*** MATERIAL FOR THIS TASK ***

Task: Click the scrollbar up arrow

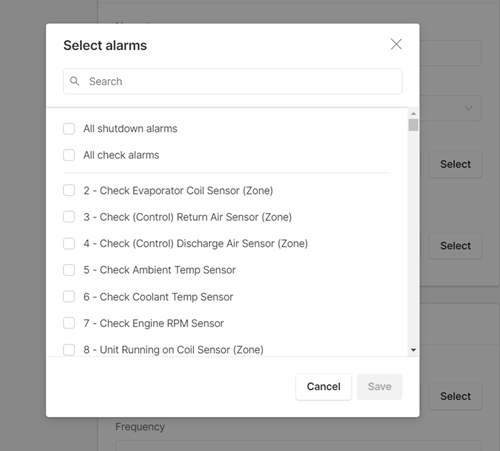Action: point(413,114)
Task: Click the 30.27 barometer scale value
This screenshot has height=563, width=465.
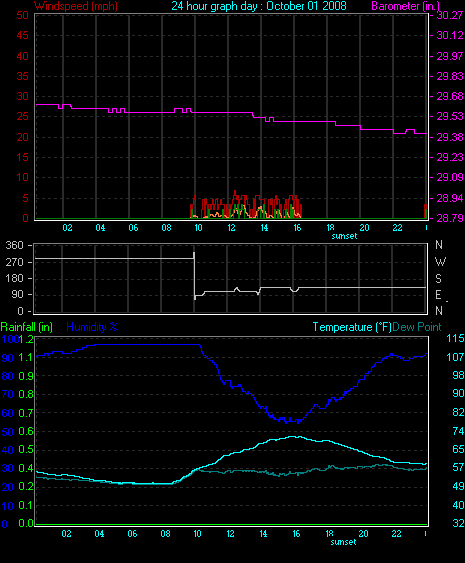Action: pos(450,15)
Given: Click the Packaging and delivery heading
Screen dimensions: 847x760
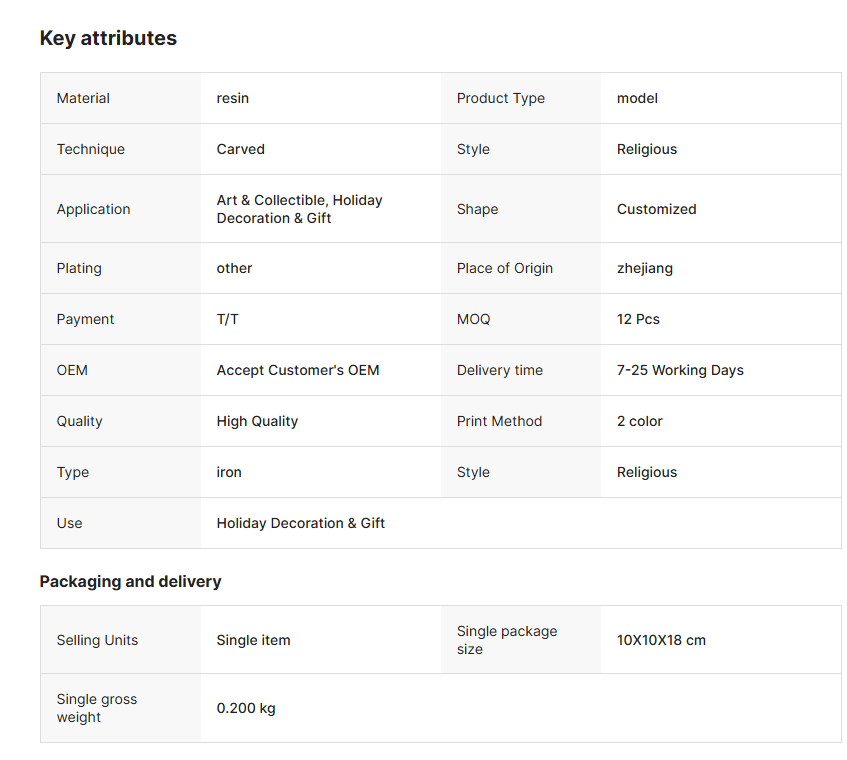Looking at the screenshot, I should (x=130, y=581).
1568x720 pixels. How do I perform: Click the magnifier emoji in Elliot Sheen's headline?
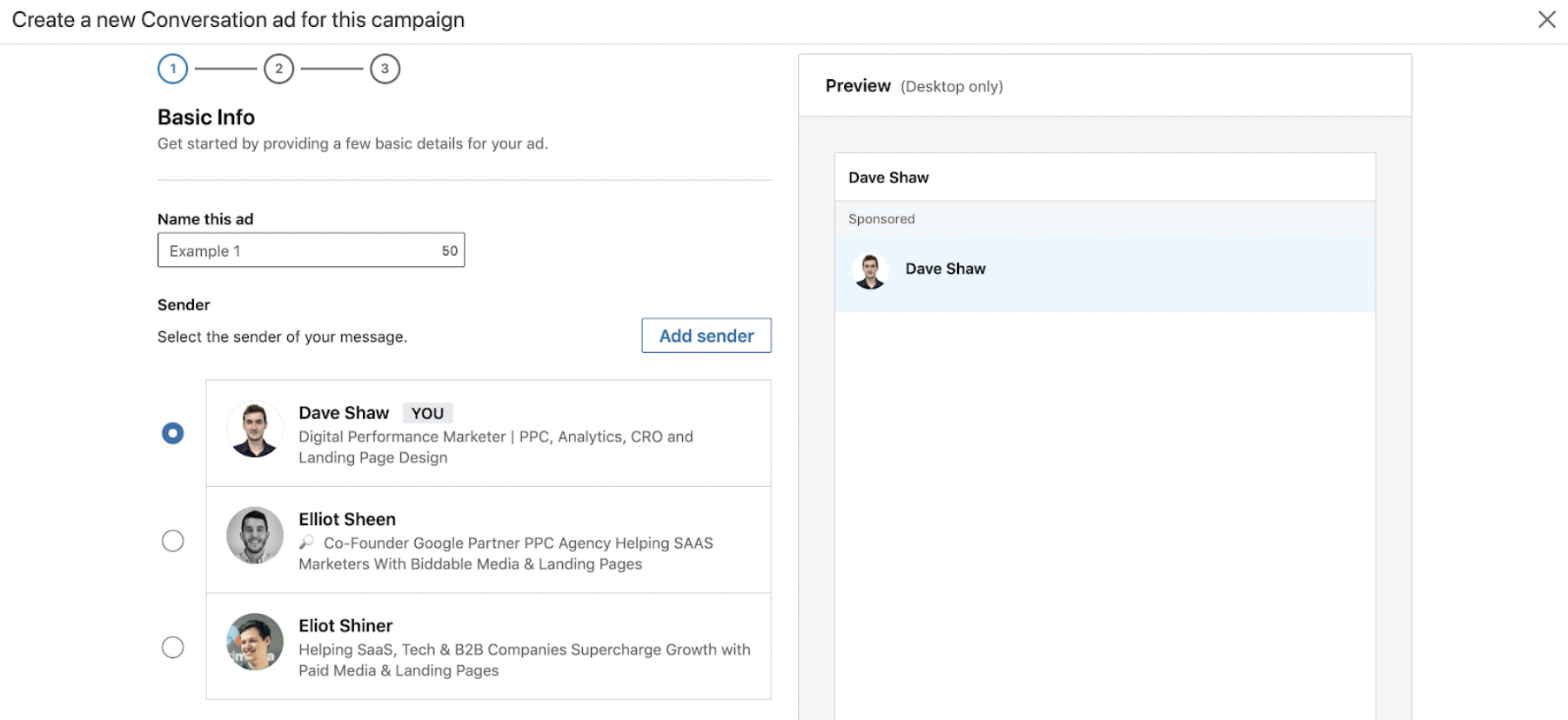tap(306, 543)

*** End of MATERIAL FOR THIS TASK ***

Beginning with the line containing "1568x720 pixels. How" and ending with the last line of the data, output those lines exactly and nothing more. Omit every picture.

1568x720 pixels. How do I perform: Click the magnifier emoji in Elliot Sheen's headline?
tap(306, 543)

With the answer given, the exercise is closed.